The Dolby Theatre, construction cost of which was $94 million, was designed especially keeping the Academy Awards ceremonies in consideration. American architect and designer David Rockwell of the Rockwell Group designed the theatre that can accommodate 3332 people. The stage of the theatre, which is counted among the largest in the country, is 113 feet in width and 60 feet in depth and approximately ties with that of the Elliott Hall of Music at Purdue University. The Dolby Theatre has an effective and high functioning cable infrastructure with a cable bunker situated beneath the surface of the ground; and a distinct compartment in the orchestra seating area designed by Rockwell for management of stage, sound and camera. The hall of the building starting from the front entrance to the grand staircase is surrounded by Art Deco columns and storefronts. Names of winners of the Academy Award for Best Picture thus far are displayed in these columns with some spaces kept blank to be filled by names of future Best Picture winners. Presently these columns can accommodate names of winners of Best Picture till 2071. The grand staircase leads one to the actual theater that is situated at the back part of shopping complex and has an elaborately designed interior.
The theatre was opened on November 9, 2001. Starting from the 74th Academy Awards ceremony (2002), it has remained home for the annual Academy Awards ceremonies, barring only the 2021 held 93rd Academy Awards ceremony that was downsized and presented at the Los Angeles Union Station because of the COVID-19 pandemic.
The Dolby Theatre is specially equipped with the revolutionary spatial audio technology of Dolby Atmos and 215 individually powered loudspeakers that create an immersive and high quality sound environment in which sound can be perceived as three-dimensional objects leading one to experience multi-dimensional sound with remarkable clarity; and Dolby Vision that enables finer screen resolution and contrast, giving the guests more true-to-life viewing experience.
Over the years, this technically robust theatre has also remained a venue for many televised theatrical performances, concerts, award presentations and other events.
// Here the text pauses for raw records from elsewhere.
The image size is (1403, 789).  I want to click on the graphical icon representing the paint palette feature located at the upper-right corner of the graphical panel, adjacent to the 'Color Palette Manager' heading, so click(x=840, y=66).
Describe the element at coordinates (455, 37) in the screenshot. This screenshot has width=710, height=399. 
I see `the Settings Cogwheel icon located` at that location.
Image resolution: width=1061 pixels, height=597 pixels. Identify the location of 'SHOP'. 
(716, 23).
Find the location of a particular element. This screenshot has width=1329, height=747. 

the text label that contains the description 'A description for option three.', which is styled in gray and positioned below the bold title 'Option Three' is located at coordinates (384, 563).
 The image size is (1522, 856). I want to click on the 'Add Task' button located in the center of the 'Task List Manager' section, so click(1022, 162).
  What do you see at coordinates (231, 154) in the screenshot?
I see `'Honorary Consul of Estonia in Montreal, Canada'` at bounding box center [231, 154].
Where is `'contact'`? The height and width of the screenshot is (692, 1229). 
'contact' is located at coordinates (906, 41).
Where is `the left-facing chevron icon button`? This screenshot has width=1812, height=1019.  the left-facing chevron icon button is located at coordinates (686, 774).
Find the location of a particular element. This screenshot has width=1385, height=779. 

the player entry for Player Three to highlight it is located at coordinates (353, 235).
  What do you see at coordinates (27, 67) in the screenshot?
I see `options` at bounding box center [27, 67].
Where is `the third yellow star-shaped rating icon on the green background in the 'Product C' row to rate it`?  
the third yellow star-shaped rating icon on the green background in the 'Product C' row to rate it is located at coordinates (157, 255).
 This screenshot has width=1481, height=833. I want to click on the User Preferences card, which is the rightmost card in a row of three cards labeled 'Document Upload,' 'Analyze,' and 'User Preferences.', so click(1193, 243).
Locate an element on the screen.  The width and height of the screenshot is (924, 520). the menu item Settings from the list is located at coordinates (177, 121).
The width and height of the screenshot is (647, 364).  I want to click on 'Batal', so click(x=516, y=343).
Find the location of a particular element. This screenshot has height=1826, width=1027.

These include the 3rd Annual Latin Grammy Awards (2002); season finales of the American singing competition TV series American Idol (2002, 2004 -07, 2015, 2016); the resident Cirque du Soleil show Iris (September 2011 to January 2013) for which the venue went through several major changes which includes creating stage lifts; and the American talent show competition TV series America's Got Talent (2016-19, 2021).
During the Academy Awards ceremonies the building gets embellished which at times includes putting another sign on its frontage, covering the storefronts with red drapery and use of red carpet to walk into the theater. The red-carpet area with time has become a famous and main attraction spot of this high-profile gala celebrity event where the megastars of Hollywood and international film industry make a grand entry, showcase themselves and pose for the paparazzi.